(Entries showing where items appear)
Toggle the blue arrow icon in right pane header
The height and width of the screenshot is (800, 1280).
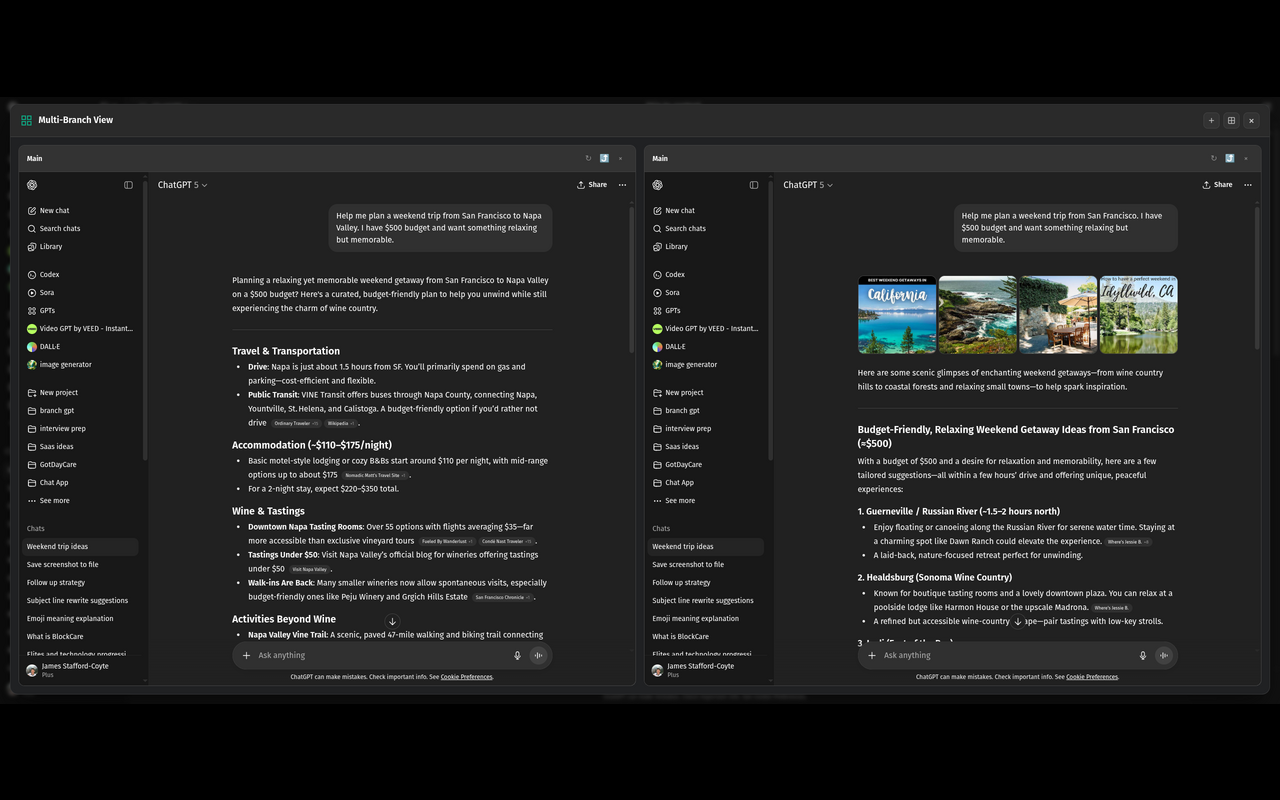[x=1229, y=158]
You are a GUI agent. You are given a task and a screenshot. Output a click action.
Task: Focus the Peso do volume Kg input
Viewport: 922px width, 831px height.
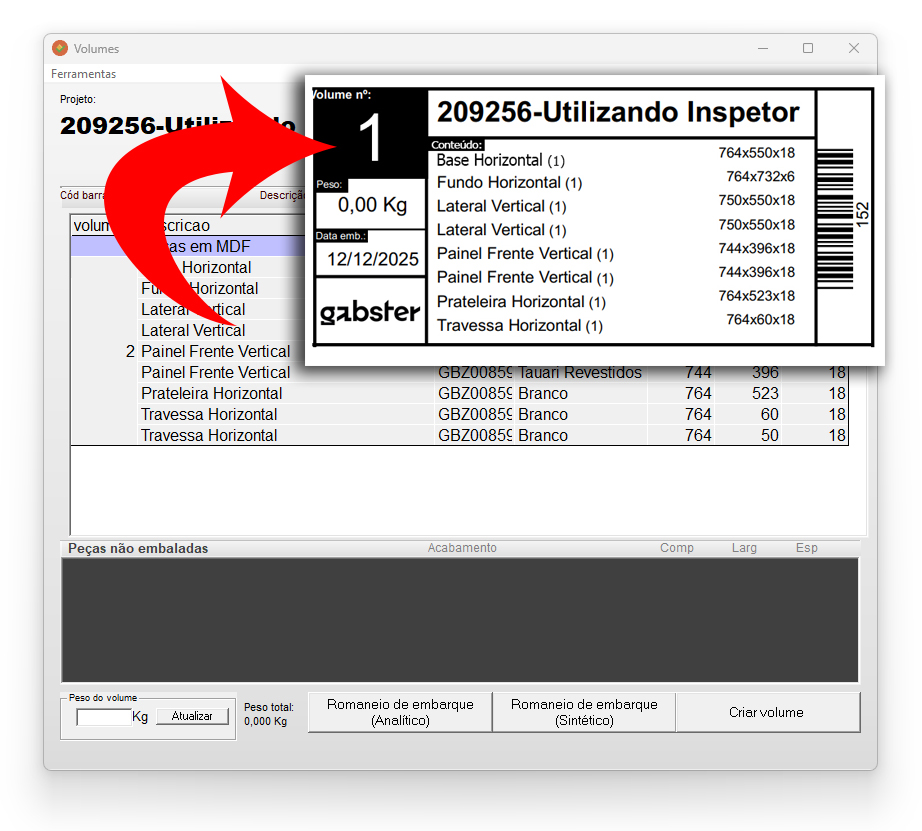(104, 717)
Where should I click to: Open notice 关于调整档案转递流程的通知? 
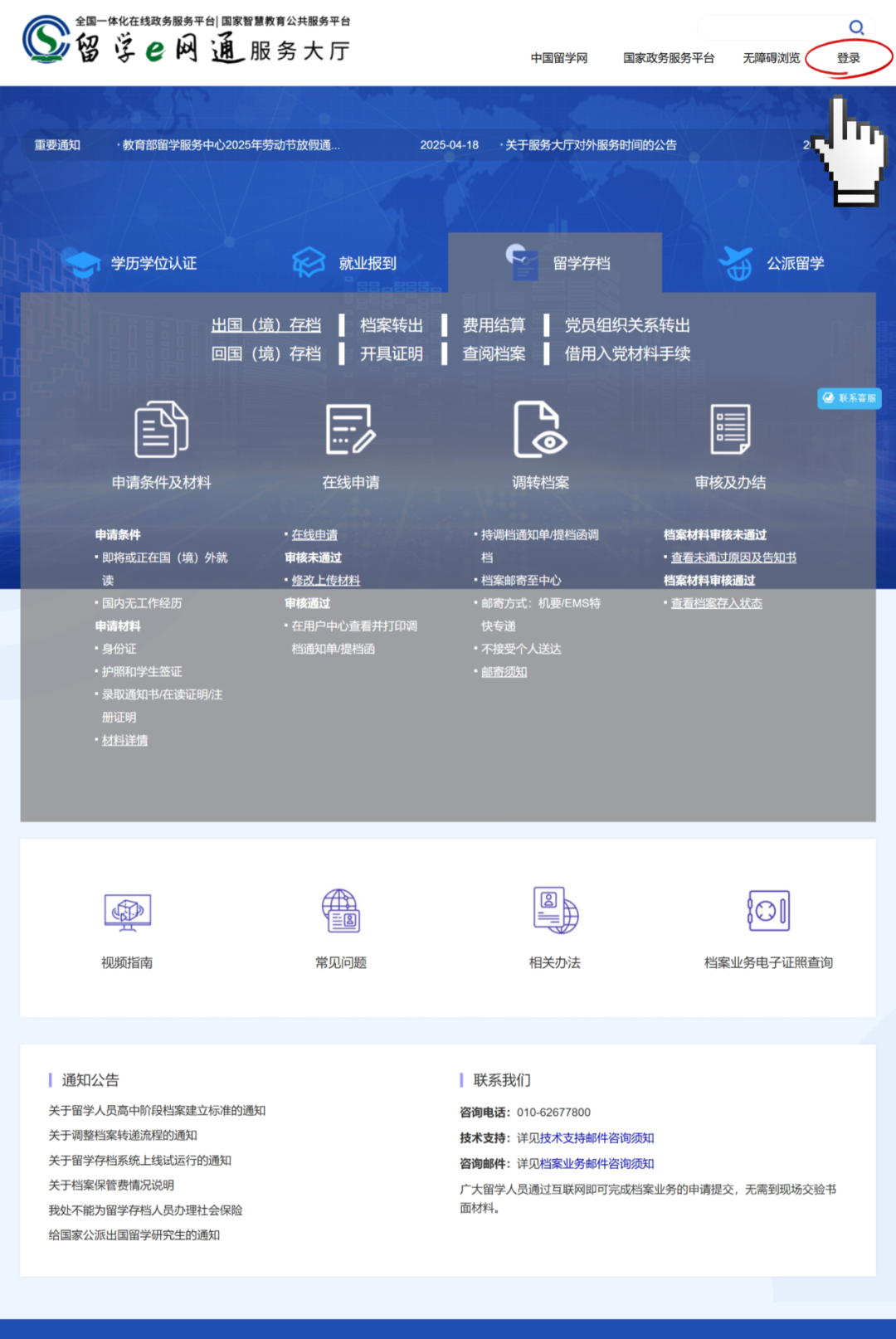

▸ **What needs to be done**
Edit all of the rows above, replacing every "screenshot" with "screen capture" and changing nothing else. Leave the pictures out of your answer.

▸ **Expected answer**
Toggle the blue arrow icon in right pane header
The height and width of the screen capture is (800, 1280).
[x=1229, y=158]
You are a GUI agent. You are given a task and a screen capture. Output a click action.
Task: Focus the Peso do volume Kg input
Viewport: 922px width, 831px height.
(104, 717)
Where should I click to: Open notice 关于调整档案转递流程的通知? 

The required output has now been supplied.